Mum's feed babies this way in my church and are welcome to do so, and this isn't a problem in most restaurants these days. I wouldn't want to spend or give my money in any public venue that excluded breastfeeding anyway, as life is tough enough for a mum who wants to give baby the best possible start in life, without being excluded from places because some people have an unnatural repulsion to this wonderful process.

And if this method of feeding baby is at all possible, breast is definitely best.

Whatever I may think about FB and other nasty corps having far too much access to and control over our private communications, new mums really do need each others' support and for this to be as readily accessible as possible, without having to carry out technical tasks of the kind I do to keep social networking going on the forums I host on my own server well away from corp control.

</rant>

Microsoft confesses to New Year Hotmail blunders

copsewood
Terminator

Hotmail users are not customers

Hotmail users get what they should expect based upon what they pay for it.
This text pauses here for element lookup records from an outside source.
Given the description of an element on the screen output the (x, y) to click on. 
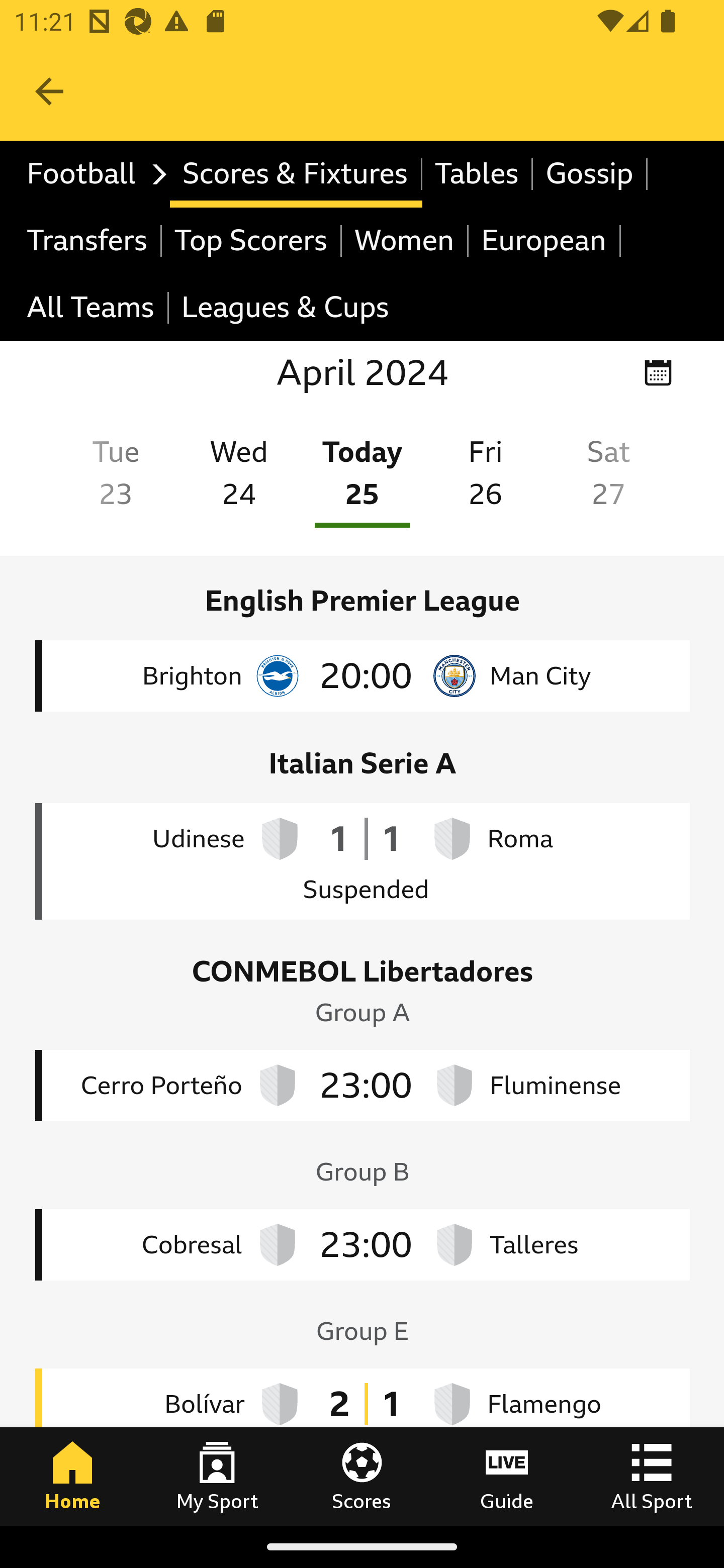
Navigate up (49, 91)
Football (91, 173)
Scores & Fixtures (295, 173)
Tables (477, 173)
Gossip (590, 173)
Transfers (88, 240)
Top Scorers (251, 240)
Women (405, 240)
European (544, 240)
All Teams (91, 308)
Leagues & Cups (284, 308)
My Sport (216, 1475)
Scores (361, 1475)
Guide (506, 1475)
All Sport (651, 1475)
Why should Microsoft treat Hotmail users with any respect ? To the extent the commercial logic of this facility suggests Microsoft should give any Hotmail stakeholder respect, they should care about their customers i.e. those who pay the bills in exchange for being served the attention and (barely) anonymised personal data of the users.
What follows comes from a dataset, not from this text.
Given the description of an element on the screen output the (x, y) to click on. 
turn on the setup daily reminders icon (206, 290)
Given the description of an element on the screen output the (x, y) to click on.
Hotmail's users are the commodity being sold to their customers.

Councils show true grit in the face of ... FOI requests

copsewood
Boffin

balance needed

The chances are that many council officials are corrupt and that many are honest as this seems to be the case in almost any other business or profession.

Given the advantages to the honest negotiator of being able to negotiate confidentially, as opposed to every message in a negotiation being immediately published, would it not strike a sensible balance to have such messages and prices paid embargoed for a period of say 1 year ? Would it not make sense for everything to be published automatically or made accessible through FOI soon enough to allow for public scrutiny without forcing our public servants entrusted with making purchasing decisions on our behalf to negotiate with both hands tied behind their backs ?

You could argue that if both buyer and seller do such an outrageously overpriced deal that they can both afford to go on a runner that this would not create the level of accountability needed. But I think considering the hoops a business has to jump through to be able to tender for government or local authority purchases in the first place and the scrutiny purchase orders get within the bureacracy between being signed and being paid, that this scenario doesn't seem very likely.